- _Supplied material_
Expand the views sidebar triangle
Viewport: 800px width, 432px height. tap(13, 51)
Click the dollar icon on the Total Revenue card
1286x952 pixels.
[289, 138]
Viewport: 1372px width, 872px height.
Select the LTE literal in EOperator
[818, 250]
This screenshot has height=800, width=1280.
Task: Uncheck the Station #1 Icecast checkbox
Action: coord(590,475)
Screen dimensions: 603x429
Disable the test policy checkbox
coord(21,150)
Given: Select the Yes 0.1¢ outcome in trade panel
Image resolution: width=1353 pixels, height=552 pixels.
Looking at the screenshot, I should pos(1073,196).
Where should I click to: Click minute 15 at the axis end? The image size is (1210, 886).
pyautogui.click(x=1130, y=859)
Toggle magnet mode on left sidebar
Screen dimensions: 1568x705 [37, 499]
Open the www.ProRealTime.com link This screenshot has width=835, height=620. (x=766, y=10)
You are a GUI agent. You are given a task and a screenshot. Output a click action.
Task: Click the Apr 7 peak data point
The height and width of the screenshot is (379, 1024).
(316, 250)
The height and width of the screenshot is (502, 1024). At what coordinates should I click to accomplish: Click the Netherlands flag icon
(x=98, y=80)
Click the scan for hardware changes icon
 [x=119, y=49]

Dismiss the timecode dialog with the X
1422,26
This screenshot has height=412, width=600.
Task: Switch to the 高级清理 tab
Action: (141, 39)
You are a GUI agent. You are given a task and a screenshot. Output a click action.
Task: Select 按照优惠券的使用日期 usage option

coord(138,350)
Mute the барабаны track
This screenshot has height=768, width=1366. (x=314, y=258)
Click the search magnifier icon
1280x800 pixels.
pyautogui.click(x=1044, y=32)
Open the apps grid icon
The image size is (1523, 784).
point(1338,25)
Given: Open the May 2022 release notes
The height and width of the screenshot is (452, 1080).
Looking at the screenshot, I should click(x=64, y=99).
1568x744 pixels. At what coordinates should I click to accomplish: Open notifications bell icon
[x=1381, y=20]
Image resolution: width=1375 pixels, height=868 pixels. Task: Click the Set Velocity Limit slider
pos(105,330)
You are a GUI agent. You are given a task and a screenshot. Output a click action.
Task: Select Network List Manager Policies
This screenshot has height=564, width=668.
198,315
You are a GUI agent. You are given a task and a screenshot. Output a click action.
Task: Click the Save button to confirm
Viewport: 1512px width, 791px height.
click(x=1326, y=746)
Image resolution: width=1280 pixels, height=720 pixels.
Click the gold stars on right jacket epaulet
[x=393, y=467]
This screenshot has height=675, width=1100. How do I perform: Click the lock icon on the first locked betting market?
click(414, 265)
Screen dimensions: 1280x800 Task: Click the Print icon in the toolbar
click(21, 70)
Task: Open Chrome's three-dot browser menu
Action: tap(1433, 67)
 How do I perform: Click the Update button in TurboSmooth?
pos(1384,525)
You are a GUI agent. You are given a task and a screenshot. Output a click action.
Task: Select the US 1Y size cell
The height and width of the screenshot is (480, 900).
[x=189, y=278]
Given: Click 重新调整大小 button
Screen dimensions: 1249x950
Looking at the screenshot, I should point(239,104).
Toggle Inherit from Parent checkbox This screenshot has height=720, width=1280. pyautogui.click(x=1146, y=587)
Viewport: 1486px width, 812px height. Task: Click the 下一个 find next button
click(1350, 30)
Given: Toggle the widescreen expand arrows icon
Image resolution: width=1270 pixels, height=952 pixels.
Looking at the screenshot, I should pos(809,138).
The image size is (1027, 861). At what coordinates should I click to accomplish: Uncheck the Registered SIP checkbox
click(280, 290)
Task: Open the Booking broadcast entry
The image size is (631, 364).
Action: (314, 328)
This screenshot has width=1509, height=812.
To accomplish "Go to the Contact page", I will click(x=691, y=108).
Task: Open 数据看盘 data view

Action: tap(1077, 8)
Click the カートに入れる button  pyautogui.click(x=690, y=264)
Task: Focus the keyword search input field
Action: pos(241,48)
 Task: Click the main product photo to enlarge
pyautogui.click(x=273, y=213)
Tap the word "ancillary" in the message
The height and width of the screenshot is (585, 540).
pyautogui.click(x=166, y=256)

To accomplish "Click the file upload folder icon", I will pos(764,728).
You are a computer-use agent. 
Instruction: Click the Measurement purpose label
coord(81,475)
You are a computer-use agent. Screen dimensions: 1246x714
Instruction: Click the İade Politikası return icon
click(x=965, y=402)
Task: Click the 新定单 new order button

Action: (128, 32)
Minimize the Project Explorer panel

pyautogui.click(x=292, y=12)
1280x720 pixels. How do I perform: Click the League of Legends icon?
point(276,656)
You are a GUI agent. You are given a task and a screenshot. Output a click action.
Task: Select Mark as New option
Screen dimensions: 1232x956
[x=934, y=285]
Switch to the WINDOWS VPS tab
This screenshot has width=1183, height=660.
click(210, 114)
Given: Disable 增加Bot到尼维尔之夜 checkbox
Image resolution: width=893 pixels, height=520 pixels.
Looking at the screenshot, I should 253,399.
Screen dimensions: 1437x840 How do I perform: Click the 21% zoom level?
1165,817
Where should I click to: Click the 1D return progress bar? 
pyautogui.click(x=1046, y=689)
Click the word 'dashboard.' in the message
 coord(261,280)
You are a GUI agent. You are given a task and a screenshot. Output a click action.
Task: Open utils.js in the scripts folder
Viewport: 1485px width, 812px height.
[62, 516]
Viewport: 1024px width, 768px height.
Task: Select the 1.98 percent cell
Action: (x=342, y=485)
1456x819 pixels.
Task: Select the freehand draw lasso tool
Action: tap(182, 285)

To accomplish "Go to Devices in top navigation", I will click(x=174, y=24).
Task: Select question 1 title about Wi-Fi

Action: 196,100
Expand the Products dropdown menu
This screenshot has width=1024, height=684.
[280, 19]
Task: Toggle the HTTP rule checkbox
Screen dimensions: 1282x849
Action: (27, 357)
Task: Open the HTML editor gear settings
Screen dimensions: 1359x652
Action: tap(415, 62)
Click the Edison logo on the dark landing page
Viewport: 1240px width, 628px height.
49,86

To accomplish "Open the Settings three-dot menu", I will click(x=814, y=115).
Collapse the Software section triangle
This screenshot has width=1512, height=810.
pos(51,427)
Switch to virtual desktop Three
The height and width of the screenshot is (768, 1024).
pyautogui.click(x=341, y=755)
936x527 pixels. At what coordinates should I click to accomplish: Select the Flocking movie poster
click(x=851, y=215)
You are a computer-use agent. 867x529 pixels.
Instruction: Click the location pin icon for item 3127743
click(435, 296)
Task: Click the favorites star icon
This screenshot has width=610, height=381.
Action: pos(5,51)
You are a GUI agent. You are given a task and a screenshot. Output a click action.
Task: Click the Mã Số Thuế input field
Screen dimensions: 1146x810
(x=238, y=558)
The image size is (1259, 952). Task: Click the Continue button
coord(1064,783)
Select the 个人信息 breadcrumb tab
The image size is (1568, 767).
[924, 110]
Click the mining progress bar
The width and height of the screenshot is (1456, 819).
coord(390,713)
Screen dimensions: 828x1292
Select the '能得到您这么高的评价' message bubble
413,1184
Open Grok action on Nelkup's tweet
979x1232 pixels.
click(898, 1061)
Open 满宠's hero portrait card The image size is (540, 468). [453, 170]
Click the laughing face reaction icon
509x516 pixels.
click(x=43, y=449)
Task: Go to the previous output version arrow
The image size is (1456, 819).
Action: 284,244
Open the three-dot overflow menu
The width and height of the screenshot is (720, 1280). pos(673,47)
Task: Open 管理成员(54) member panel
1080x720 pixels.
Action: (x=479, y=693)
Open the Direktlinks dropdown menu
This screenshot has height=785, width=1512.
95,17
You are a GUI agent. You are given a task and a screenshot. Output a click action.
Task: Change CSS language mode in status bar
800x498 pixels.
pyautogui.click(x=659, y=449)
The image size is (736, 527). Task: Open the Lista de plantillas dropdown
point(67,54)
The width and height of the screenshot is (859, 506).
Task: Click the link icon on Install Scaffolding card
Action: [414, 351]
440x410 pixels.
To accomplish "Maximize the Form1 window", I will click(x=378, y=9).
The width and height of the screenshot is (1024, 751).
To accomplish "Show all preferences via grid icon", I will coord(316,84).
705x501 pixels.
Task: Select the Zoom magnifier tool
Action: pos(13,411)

- _Your objective_
Can you format the rows from the line with "1568x744 pixels. At" up to and including the line with "click(x=1326, y=746)" as a numbered list, leaving out any blank lines?

- _Full output_
1. 1568x744 pixels. At what coordinates should I click to accomplish: Open notifications bell icon
2. [x=1381, y=20]
3. Image resolution: width=1375 pixels, height=868 pixels. Task: Click the Set Velocity Limit slider
4. pos(105,330)
5. You are a GUI agent. You are given a task and a screenshot. Output a click action.
6. Task: Select Network List Manager Policies
7. This screenshot has height=564, width=668.
8. 198,315
9. You are a GUI agent. You are given a task and a screenshot. Output a click action.
10. Task: Click the Save button to confirm
11. Viewport: 1512px width, 791px height.
12. click(x=1326, y=746)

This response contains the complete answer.